Cup will race on the road course on Aug. 15. That race will be held a day after the NTT IndyCar Series races on the Indy road course.

“Our first NASCAR-IndyCar weekend was a big success last July, with positive feedback from our loyal fans who watched the races on NBC and from the drivers, teams and participants involved,” IMS President J. Douglas Boles said in a statement. “The Xfinity Series’ debut on the IMS road course provided exactly the kind of thrilling action from the green to checkered flags that we anticipated, so we know the teams and drivers of the Cup Series will put on a great show as they turn left and right for the first time at IMS.

“We can’t wait to welcome back fans to see NASCAR and IndyCar together during this exciting weekend as we add another memorable chapter in the long, storied history of the Indianapolis Motor Speedway.”

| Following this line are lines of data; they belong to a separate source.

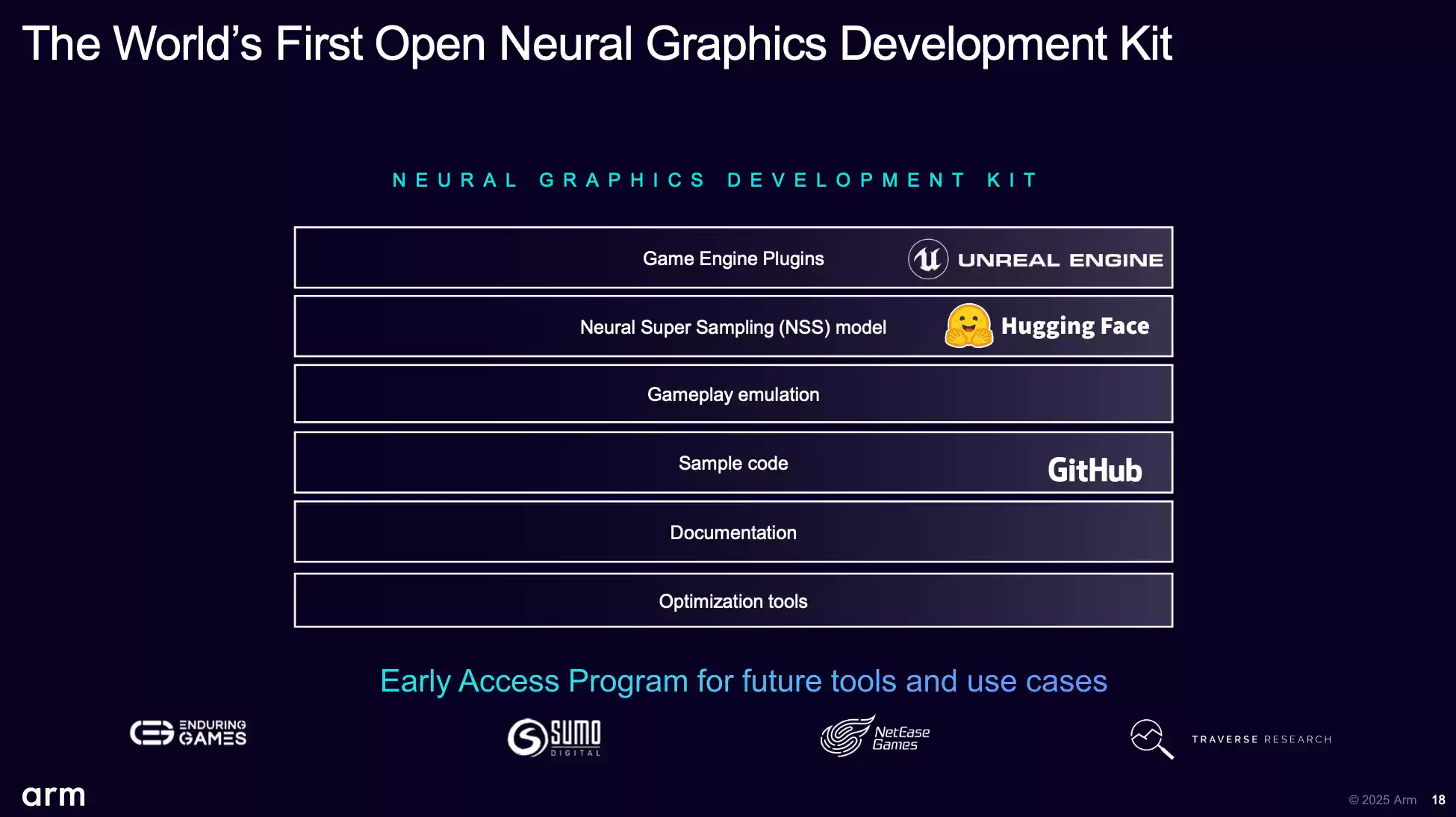Click the Gameplay emulation row
Image resolution: width=1456 pixels, height=817 pixels.
click(732, 394)
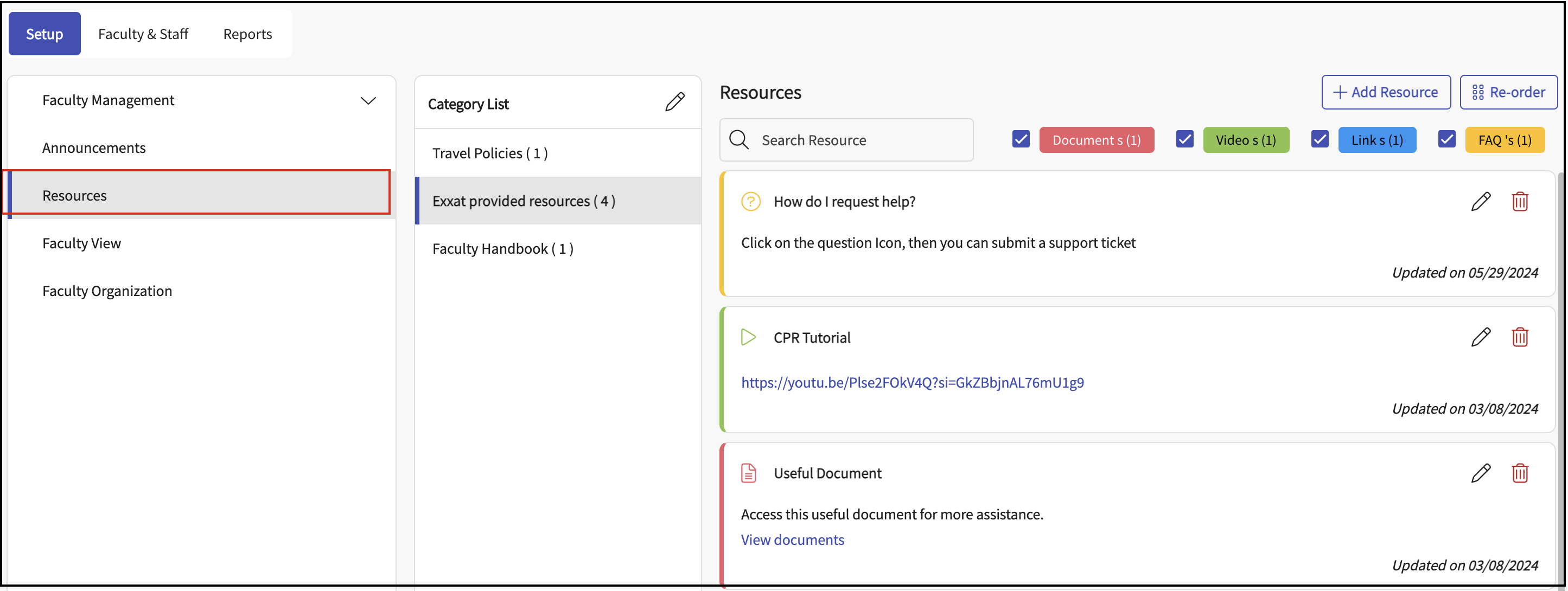1568x591 pixels.
Task: Open the View documents link
Action: [792, 540]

MORE: Atlanta to have two Cup dates in 2021

MORE: Darlington to run Cup races on Mother’s Day, Labor Day weekend in 2021

The Cup Series has raced at Indy since 1994. But as the racing there has been questioned and the sport has made a push for more road course races, NASCAR moved the Xfinity Series to the road course this year as a trial. The event was well received, creating the opportunity to move next year’s Cup race to the road course as well.

“Indy is Indy, no matter if you’re on the road course or you’re on the oval,” Joey Logano said of what a win there would mean. “It doesn’t matter. If you’re on the dirt track, I don’t care, it’s Indy. It’s that big deal to win there. It doesn’t matter if you’re in a Cup car, IndyCar or a tricycle, you want to win at that race track.”

Indy’s road course is 2.439 miles and features 14 turns. Chase Briscoe won the Xfinity race there after a four-car battle for the lead in the final laps.

The full Cup schedule will be announced Wednesday afternoon. The Xfinity schedule will be announced at a later date. Boles said on a media Zoom he was unsure of the Xfinity plans but talked with Logano about an interest Logano would have in running in a Xfinity race there to get more track time for the Cup race.